* _Task item_
Among the lines below, which ones contain the word "computer"? Copy every such line.

(Collected data entries)
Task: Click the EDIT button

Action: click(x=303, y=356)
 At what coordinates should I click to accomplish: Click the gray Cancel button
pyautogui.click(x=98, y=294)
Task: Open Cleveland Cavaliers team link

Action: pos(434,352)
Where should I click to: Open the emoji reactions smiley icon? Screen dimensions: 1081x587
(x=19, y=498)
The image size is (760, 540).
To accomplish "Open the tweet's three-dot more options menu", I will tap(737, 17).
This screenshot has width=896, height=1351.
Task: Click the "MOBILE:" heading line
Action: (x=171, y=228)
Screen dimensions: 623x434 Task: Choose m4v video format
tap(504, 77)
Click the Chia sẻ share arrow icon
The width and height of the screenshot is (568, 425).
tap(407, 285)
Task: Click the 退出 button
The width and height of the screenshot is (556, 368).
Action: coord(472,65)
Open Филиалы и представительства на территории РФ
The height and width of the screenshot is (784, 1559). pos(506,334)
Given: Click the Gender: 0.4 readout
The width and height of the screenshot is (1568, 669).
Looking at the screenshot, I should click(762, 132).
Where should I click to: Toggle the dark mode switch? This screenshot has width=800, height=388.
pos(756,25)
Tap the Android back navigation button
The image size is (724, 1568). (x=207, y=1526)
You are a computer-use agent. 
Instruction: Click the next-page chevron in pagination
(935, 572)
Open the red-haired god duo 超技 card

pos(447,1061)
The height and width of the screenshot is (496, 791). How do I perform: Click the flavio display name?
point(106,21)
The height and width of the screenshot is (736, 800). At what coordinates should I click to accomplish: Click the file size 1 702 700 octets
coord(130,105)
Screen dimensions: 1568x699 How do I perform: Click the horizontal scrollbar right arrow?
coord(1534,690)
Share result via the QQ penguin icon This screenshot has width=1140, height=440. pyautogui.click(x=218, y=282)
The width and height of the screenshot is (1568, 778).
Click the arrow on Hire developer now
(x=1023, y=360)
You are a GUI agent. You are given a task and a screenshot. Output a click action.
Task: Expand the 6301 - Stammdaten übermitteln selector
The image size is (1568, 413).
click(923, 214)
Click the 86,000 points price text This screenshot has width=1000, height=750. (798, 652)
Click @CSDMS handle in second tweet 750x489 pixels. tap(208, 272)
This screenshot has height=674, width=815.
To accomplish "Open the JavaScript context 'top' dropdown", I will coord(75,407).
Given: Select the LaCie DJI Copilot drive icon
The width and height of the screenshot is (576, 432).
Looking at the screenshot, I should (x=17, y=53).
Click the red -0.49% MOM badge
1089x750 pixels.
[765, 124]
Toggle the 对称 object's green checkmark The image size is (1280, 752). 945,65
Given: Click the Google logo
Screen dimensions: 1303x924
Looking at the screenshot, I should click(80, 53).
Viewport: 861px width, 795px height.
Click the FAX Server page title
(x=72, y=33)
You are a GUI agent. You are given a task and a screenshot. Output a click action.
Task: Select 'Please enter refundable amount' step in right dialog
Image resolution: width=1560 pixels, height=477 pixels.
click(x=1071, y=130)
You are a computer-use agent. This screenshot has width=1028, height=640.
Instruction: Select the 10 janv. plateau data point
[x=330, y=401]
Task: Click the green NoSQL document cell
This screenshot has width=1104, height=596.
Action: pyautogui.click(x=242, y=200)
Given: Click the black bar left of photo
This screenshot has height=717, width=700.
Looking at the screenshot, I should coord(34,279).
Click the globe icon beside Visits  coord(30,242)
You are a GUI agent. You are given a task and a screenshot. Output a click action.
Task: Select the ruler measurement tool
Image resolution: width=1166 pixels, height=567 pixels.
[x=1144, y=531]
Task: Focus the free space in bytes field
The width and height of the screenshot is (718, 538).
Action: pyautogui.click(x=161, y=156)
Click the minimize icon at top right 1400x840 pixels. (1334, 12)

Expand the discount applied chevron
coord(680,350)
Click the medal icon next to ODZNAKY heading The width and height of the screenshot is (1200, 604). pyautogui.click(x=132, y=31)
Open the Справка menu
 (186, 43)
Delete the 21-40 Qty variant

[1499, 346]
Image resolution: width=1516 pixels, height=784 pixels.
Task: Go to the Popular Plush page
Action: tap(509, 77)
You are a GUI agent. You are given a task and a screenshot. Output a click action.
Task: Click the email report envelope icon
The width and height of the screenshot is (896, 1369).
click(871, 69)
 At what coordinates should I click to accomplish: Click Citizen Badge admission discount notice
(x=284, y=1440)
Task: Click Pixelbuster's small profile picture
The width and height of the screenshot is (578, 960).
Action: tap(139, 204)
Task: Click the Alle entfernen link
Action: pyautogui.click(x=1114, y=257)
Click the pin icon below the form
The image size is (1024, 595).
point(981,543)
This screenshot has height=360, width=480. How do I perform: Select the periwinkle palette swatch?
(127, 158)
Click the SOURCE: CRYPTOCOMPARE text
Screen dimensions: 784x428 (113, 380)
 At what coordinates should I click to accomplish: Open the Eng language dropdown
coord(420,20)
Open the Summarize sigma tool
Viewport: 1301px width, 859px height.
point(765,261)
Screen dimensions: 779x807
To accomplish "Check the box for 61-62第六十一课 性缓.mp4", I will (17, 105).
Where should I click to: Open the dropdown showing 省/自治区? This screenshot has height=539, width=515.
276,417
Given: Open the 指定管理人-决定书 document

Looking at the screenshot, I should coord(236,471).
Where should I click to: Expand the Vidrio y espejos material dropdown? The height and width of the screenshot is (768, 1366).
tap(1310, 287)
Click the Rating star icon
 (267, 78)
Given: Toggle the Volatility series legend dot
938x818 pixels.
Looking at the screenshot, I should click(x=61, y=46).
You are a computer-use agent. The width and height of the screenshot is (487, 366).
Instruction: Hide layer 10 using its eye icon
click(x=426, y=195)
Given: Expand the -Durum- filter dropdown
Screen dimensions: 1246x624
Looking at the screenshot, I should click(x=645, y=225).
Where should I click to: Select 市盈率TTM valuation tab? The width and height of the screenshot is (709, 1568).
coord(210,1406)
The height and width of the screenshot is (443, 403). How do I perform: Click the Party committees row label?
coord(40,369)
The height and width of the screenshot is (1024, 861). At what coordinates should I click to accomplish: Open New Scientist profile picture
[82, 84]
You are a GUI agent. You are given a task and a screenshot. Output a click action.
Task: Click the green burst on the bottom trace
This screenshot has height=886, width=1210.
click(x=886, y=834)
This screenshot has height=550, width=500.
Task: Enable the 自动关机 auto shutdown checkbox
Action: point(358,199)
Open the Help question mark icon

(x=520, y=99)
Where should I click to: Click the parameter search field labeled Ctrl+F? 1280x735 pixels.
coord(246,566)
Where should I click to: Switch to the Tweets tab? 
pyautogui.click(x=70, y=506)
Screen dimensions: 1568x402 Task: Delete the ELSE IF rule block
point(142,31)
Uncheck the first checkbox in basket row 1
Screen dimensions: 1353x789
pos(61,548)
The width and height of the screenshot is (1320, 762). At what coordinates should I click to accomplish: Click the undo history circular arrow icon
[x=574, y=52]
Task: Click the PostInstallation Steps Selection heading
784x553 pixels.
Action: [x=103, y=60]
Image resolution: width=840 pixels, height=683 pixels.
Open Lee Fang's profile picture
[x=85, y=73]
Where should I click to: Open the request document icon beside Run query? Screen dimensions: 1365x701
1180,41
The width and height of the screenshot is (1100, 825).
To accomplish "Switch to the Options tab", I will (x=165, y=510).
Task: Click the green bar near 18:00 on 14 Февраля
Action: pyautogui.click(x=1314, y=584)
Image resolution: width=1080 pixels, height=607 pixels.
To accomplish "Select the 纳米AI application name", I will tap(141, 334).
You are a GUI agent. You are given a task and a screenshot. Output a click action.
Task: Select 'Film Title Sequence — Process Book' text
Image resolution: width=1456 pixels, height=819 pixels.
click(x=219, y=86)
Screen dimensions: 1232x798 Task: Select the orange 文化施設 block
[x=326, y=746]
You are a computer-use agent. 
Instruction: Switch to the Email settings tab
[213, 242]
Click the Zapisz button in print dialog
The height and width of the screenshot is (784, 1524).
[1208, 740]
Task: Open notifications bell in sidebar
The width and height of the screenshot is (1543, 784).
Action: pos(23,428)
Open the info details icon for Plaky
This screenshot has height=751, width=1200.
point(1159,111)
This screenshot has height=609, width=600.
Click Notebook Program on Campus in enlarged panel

* _Response_
You are a computer-use agent. 
You are a computer-use agent. This screenshot has width=1028, height=640.
You are a computer-use agent. The width and height of the screenshot is (487, 366).
You are a computer-use agent. 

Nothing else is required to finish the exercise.